Please list every factor that the article on Nigeria's foreign medical spending says may have contributed to the drop.

Source text
◇ ◇ ◇
NIGERIA’s expenditure on foreign medical services has dropped sharply by 52 per cent under the administration of President Bola Ahmed Tinubu, according to the latest data from the Central Bank of Nigeria (CBN).
A review of the CBN’s Quarterly Statistical Bulletin, obtained by News Point Nigeria, revealed that Nigerians spent a total of $4.74 million on foreign healthcare-related services between May 2023 and March 2025, President Tinubu’s first 22 months in office.
The figure marks a steep decline compared to the $9.83 million recorded during former President Muhammadu Buhari’s first 22 months (May 2015–February 2017), signalling a significant slowdown in medical tourism spending.
The CBN report suggests that tighter foreign exchange controls, limited access to foreign currency, and possibly improved confidence in local healthcare delivery may have contributed to the decline.
From May to December 2023, Nigerians spent about $2.28 million on medical tourism. A monthly breakdown showed that $1.28 million was recorded in May, $0.31 million in June, and a dramatic fall to just $0.01 million in July.
Spending slightly recovered to $0.26 million in August, $0.02 million in September, $0.10 million in October, $0.02 million in November, and $0.28 million in December.
The trend continued into 2024, when total annual spending stood at $2.40 million. The report showed $2.30 million was spent in January, while no spending was recorded in February.
Only $0.01 million was recorded in March, $0.00 in April, $0.05 million in May, $0.02 million in June, and zero expenditure in both July and August. September saw $0.01 million, while October recorded none. In November, $0.01 million was logged, and December again showed no spending.
For the early months of 2025, the report showed that medical tourism remained subdued, with just $0.06 million recorded in January and zero spending for both February and March.
By comparison, data from the Buhari era paints a starkly different picture. Between May 2015 and February 2017, Nigerians spent $9.83 million on medical tourism, with monthly outflows ranging from as low as $0.08 million to as high as $3.20 million in a single month (September 2015).
During that period, spending stood at $0.11 million in May 2015, $0.23 million in June and July respectively, $0.29 million in August, and a spike to $3.20 million in September. The following months showed $0.26 million in October, $0.33 million in November, and $0.44 million in December.
In 2016, the trend continued with $0.35 million in January, $0.38 million in February, $0.96 million in March, $0.67 million in April, and roughly $0.46 million in May and June.
◇ ◇ ◇
Study material
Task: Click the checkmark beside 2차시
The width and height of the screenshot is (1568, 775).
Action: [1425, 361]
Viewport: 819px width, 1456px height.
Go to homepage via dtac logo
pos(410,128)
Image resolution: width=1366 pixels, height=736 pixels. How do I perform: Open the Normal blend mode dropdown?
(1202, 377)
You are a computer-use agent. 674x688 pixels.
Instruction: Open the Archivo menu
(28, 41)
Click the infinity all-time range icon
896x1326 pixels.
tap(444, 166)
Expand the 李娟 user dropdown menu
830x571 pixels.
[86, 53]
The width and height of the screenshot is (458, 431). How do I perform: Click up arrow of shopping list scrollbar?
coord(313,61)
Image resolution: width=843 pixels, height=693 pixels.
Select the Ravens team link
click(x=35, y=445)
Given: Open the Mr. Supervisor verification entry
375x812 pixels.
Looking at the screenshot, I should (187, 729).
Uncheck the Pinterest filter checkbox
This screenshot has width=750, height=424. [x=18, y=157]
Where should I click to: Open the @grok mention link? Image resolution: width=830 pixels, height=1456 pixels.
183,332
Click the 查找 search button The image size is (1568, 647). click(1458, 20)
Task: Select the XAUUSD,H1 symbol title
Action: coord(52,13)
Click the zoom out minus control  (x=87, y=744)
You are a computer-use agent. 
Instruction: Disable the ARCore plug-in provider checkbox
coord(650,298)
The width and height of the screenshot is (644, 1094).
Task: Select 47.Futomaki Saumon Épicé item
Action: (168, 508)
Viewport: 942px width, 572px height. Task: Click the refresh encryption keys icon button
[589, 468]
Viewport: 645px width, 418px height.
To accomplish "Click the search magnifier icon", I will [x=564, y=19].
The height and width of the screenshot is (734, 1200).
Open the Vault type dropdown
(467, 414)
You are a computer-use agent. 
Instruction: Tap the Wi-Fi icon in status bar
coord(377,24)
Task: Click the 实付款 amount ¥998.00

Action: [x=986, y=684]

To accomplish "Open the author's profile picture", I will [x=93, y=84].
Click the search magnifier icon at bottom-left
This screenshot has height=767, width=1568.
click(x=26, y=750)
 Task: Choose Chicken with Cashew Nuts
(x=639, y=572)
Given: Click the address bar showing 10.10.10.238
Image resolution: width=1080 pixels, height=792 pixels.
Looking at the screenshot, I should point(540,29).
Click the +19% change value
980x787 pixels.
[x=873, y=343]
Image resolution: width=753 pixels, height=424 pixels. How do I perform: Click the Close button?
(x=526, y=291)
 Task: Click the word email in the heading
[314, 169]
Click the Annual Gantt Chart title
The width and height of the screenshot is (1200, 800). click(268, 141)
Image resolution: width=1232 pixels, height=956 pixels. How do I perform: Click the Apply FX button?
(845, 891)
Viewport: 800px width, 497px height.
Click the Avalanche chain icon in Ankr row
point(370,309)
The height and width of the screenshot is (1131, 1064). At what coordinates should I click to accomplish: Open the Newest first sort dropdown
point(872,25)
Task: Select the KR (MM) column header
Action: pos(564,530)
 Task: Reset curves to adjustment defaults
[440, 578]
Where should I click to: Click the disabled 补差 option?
◇ ◇ ◇
Answer section
- Tighter foreign exchange controls
- Limited access to foreign currency
- Possibly improved confidence in local healthcare delivery